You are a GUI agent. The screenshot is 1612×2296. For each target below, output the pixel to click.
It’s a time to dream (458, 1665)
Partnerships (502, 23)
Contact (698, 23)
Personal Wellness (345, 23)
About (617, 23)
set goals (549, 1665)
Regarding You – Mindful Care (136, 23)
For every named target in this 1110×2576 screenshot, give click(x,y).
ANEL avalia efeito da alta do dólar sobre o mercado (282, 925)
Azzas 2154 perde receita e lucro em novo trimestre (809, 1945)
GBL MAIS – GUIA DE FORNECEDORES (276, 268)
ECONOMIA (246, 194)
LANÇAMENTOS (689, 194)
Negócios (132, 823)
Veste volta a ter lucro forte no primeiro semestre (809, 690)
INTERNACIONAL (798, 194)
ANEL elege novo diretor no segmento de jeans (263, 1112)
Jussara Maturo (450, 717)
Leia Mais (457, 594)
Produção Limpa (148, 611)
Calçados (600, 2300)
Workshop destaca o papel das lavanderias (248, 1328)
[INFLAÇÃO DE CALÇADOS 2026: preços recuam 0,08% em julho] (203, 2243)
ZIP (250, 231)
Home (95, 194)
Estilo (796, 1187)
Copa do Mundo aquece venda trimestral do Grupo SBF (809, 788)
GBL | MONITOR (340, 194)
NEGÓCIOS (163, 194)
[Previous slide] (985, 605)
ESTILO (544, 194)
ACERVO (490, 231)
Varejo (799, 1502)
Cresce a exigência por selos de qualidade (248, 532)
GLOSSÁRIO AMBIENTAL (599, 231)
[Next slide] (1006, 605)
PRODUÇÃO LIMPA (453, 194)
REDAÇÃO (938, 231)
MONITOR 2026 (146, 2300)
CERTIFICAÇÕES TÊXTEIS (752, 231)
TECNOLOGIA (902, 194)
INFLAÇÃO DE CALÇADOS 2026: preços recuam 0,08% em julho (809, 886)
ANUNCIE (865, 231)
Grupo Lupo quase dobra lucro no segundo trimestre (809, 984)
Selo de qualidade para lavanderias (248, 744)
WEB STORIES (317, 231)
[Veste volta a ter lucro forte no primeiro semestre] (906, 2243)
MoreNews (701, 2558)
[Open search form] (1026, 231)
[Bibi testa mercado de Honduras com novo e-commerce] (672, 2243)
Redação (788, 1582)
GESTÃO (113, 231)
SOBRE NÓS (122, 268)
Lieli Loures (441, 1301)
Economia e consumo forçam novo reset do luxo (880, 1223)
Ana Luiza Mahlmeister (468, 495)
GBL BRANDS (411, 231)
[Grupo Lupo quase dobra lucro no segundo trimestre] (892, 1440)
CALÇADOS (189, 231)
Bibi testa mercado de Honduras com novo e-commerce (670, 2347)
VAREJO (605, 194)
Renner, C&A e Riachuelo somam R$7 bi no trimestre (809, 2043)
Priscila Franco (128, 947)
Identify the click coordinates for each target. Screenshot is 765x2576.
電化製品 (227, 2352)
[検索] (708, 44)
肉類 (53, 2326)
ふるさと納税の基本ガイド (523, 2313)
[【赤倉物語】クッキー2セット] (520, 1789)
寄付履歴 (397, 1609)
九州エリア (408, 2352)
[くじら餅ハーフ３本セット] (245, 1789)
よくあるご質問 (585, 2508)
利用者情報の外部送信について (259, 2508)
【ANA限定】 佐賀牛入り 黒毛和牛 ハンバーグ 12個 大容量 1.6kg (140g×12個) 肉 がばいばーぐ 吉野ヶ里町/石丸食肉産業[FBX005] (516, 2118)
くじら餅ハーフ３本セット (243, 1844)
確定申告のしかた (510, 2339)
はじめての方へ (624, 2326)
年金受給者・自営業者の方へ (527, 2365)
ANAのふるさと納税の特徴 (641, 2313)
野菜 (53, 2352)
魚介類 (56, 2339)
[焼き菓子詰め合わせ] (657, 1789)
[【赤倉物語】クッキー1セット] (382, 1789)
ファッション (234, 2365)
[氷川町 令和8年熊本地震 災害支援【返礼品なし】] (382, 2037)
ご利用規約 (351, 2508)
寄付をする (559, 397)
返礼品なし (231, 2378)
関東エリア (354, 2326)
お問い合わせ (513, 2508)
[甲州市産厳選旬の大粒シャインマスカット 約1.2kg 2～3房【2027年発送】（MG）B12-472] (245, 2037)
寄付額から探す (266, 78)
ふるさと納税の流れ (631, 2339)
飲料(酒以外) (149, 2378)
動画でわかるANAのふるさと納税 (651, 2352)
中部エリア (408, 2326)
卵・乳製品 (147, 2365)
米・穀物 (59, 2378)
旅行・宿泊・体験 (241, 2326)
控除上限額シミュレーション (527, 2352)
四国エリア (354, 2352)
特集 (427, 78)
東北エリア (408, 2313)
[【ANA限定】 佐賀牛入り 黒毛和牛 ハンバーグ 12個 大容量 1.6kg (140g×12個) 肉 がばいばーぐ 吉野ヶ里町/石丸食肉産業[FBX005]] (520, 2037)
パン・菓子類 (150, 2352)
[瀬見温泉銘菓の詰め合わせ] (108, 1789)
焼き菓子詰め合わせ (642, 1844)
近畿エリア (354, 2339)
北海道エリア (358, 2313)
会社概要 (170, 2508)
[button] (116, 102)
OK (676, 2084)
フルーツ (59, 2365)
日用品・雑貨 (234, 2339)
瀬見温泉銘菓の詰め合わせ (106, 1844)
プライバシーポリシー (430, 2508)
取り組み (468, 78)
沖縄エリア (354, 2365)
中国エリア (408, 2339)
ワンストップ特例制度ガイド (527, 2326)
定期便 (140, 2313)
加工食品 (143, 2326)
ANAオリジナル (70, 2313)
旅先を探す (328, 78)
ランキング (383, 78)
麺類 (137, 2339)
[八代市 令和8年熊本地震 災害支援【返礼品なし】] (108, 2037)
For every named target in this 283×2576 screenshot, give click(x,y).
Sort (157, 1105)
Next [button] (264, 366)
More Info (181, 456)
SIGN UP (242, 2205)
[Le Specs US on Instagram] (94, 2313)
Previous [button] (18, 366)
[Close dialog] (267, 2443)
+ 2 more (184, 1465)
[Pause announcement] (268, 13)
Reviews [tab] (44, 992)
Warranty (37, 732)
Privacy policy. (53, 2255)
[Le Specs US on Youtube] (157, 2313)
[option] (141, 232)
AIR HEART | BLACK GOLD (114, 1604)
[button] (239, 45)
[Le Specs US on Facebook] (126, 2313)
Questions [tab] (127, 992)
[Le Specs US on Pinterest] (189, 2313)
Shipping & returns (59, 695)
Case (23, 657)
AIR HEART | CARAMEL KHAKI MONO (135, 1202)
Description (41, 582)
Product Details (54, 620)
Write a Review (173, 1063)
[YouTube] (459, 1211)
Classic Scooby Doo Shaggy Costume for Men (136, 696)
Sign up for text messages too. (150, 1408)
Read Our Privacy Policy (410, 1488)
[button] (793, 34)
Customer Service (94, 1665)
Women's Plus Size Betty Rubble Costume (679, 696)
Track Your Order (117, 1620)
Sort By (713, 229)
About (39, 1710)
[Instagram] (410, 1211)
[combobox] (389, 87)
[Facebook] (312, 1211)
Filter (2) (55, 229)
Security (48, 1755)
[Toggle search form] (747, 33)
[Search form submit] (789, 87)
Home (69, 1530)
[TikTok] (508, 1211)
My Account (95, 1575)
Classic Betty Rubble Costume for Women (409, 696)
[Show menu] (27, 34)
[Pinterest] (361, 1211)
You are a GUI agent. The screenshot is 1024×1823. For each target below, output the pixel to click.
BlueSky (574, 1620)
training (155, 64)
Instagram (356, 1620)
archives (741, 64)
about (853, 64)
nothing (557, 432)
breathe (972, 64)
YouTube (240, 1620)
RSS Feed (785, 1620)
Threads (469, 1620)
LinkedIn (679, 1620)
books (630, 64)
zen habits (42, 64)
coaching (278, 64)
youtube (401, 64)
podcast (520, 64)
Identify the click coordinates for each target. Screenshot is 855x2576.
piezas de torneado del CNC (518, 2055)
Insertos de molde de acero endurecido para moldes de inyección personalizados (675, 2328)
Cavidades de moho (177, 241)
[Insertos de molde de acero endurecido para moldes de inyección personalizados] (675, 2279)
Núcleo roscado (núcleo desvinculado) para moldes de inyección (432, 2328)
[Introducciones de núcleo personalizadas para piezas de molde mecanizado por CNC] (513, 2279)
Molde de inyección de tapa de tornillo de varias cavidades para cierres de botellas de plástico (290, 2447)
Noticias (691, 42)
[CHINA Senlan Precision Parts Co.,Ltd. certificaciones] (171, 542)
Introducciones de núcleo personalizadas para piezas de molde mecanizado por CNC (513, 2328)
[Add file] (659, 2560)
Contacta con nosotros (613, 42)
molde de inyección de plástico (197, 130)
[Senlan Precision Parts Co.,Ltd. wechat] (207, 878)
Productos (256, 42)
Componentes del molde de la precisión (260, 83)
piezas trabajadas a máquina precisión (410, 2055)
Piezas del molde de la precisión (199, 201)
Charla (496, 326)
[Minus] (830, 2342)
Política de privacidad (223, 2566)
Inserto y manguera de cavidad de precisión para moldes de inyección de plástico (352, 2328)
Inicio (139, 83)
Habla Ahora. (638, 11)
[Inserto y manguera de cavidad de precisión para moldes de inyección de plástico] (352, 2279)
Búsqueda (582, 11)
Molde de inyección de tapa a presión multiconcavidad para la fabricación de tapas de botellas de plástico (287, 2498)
• • • • •
» **ABOUT THIS TASK**:
The answer is the lines above between the line holding "Varejo (799, 1502)" and the line holding "Lieli Loures (441, 1301)", inclusive, each written out exactly, and no others.

» **RESPONSE BOX**:
Varejo (799, 1502)
Cresce a exigência por selos de qualidade (248, 532)
GLOSSÁRIO AMBIENTAL (599, 231)
[Next slide] (1006, 605)
PRODUÇÃO LIMPA (453, 194)
REDAÇÃO (938, 231)
MONITOR 2026 (146, 2300)
CERTIFICAÇÕES TÊXTEIS (752, 231)
TECNOLOGIA (902, 194)
INFLAÇÃO DE CALÇADOS 2026: preços recuam 0,08% em julho (809, 886)
ANUNCIE (865, 231)
Grupo Lupo quase dobra lucro no segundo trimestre (809, 984)
Selo de qualidade para lavanderias (248, 744)
WEB STORIES (317, 231)
[Veste volta a ter lucro forte no primeiro semestre] (906, 2243)
MoreNews (701, 2558)
[Open search form] (1026, 231)
[Bibi testa mercado de Honduras com novo e-commerce] (672, 2243)
Redação (788, 1582)
GESTÃO (113, 231)
SOBRE NÓS (122, 268)
Lieli Loures (441, 1301)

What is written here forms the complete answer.